Solche Kampagnen erreichten immer ihr Ziel, man konnte ihnen nicht entkommen. Alles wurde haargenau bis auf 0,5 Zentimeter ausgerechnet, und die Ankündigung passte perfekt zur Zielgruppe des Empfängers, der bis in seine banalsten Marotten hinein kategorisiert war. Das Krähersystem war effizient, einfach und bequem.
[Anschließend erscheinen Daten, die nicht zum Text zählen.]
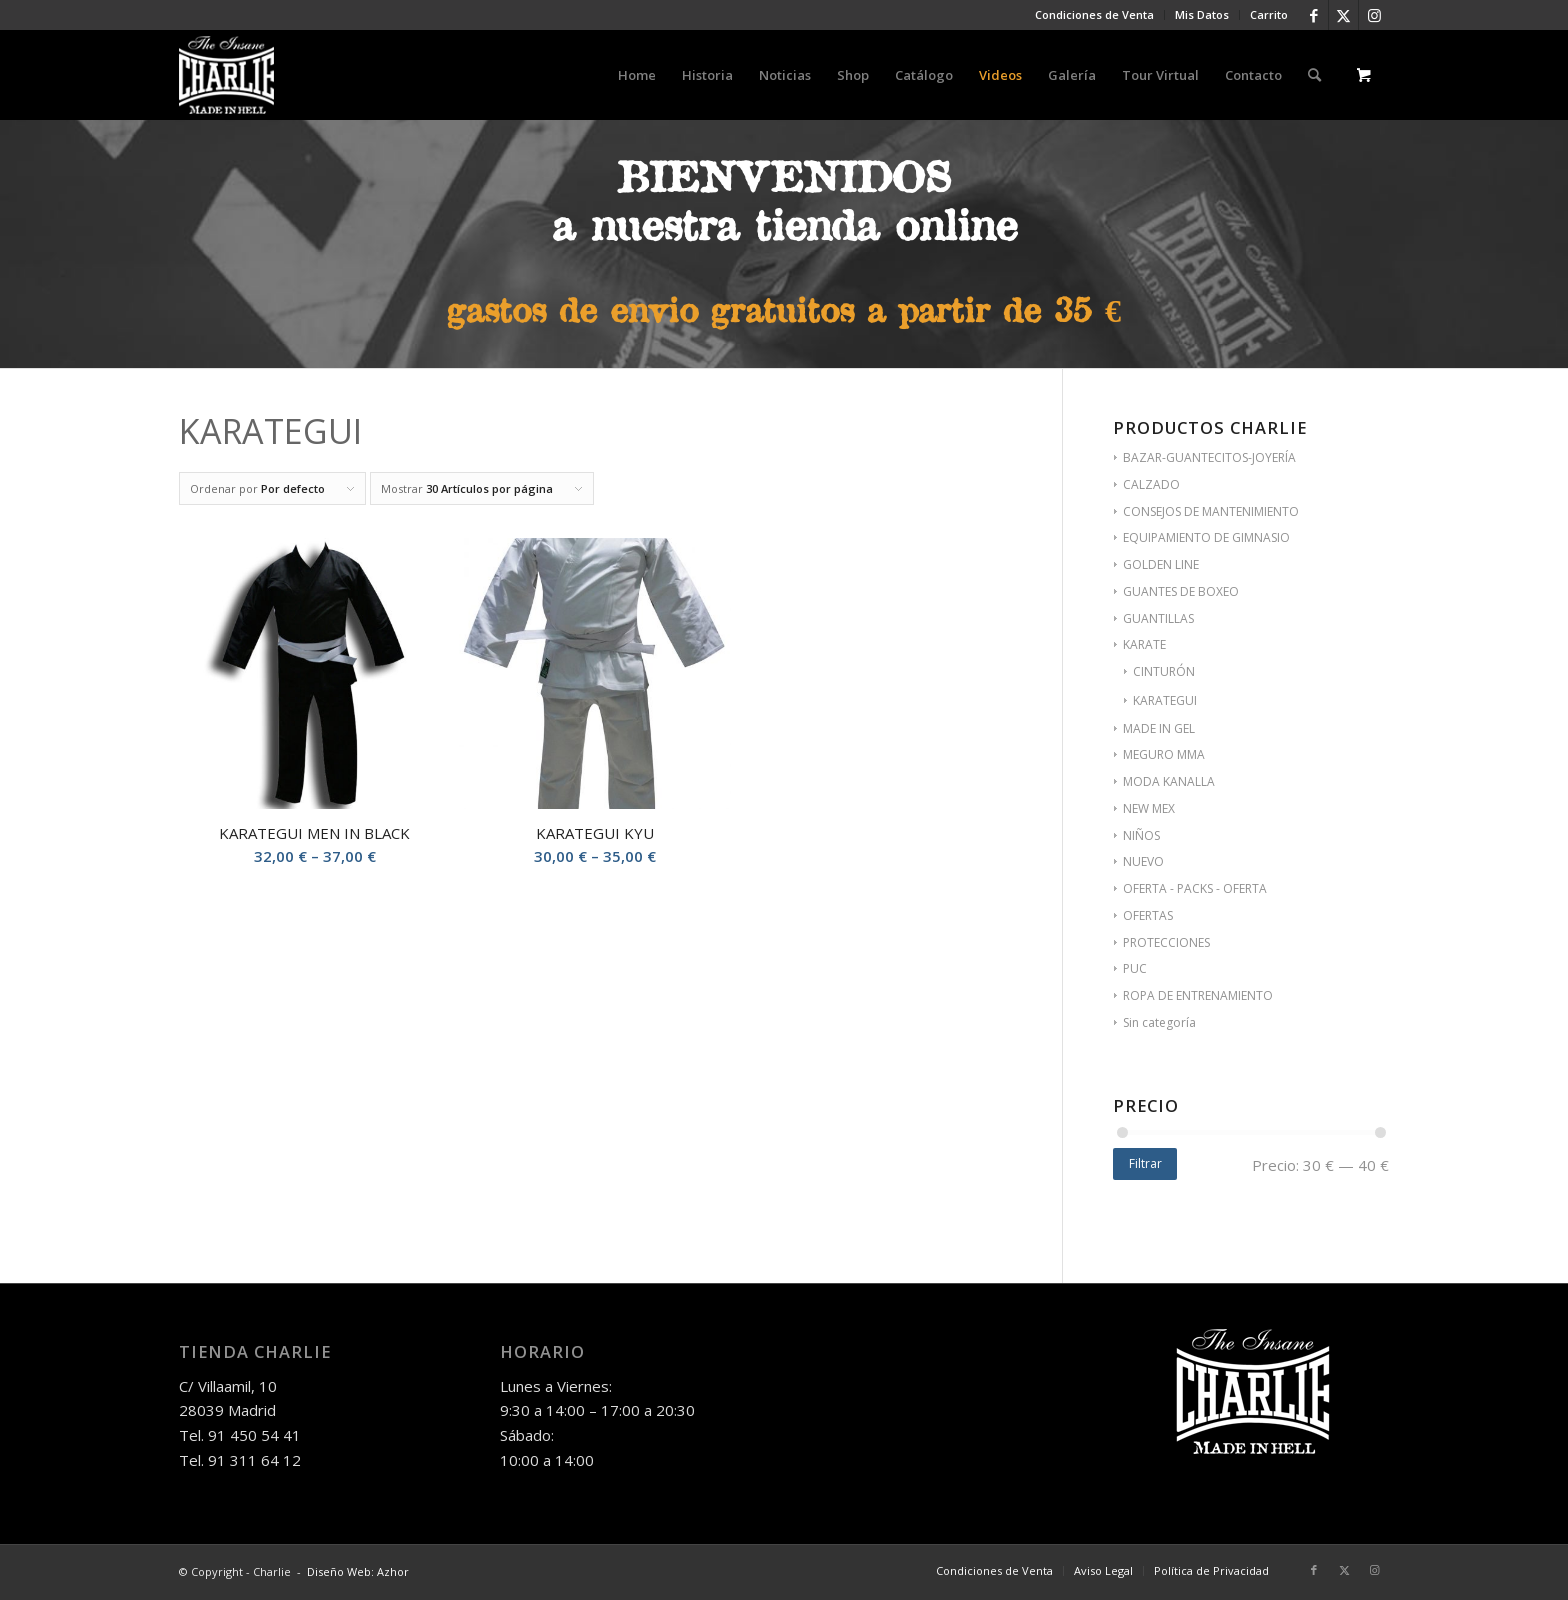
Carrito (1269, 14)
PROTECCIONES (1166, 942)
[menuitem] (1095, 15)
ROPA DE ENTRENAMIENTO (1198, 995)
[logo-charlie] (226, 75)
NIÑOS (1141, 835)
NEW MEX (1149, 808)
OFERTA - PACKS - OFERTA (1195, 888)
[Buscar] (1314, 75)
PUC (1135, 968)
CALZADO (1151, 484)
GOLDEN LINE (1161, 564)
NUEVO (1143, 861)
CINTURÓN (1164, 671)
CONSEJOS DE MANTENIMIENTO (1211, 511)
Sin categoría (1159, 1022)
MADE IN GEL (1159, 728)
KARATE (1144, 644)
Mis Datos (1202, 14)
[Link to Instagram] (1374, 15)
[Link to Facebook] (1313, 15)
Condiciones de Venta (1094, 14)
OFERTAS (1148, 915)
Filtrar (1145, 1163)
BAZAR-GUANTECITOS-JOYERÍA (1209, 457)
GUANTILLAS (1158, 618)
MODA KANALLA (1169, 781)
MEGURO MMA (1164, 754)
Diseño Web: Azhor (358, 1571)
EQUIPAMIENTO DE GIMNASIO (1206, 537)
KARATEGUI (1165, 700)
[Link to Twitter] (1343, 15)
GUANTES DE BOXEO (1181, 591)
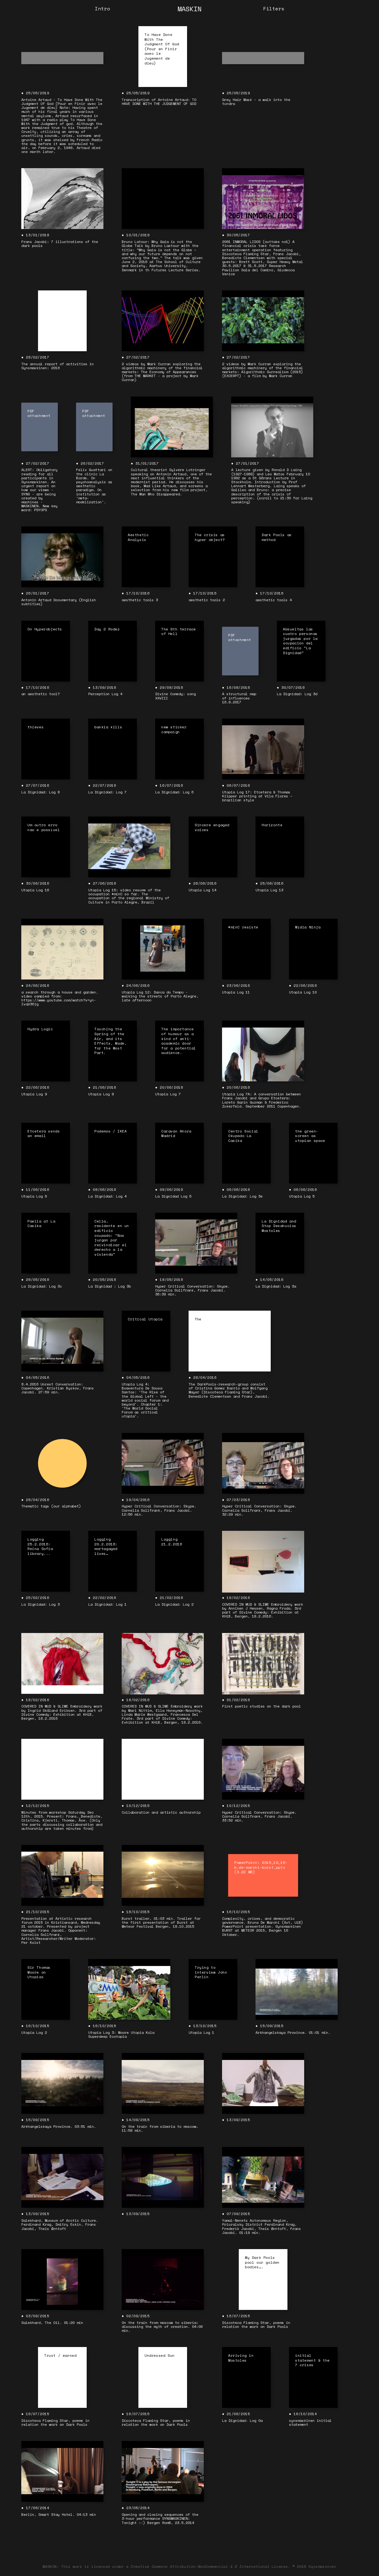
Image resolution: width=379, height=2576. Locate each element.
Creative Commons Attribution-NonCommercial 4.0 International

Jeder normale Mensch konnte für wenig Geld einen Kräher bestellen, wenn er sich an etwas erinnern lassen wollte.

»Um drei Uhr haben Sie ein Meeting mit dem Minister, und denken Sie an Ihren Hochzeitstag!«

Wer vor kurzem in die Stadt gezogen war, bestellte oft einen oder zwei Kräher, um sich auf der Straße grüßen oder in ein Gespräch verwickeln zu lassen.

»Guten Tag, Guðmundur, schönes Wetter heute!«

Dann wirkte die Großstadt nicht mehr ganz so kalt und abweisend. Entwurzelte Bauern, die gerne von einem Hahnenschrei geweckt wurden, konnten ihre Nachbarn um sechs Uhr morgens krähen lassen, falls sie in der glücklichen Lage waren, in der Nähe eines Krähers zu wohnen.

»Kikeriki! Zeit zum Aufstehen!«

Vielen Unternehmern war es wichtig, frühmorgens als Erstes ihr Selbstvertrauen zu stärken.

»Sie sind der Beste!«, sagte die Putzfrau.

»Keiner kann Sie aufhalten, Bjarki!«, sagte der Hausmeister.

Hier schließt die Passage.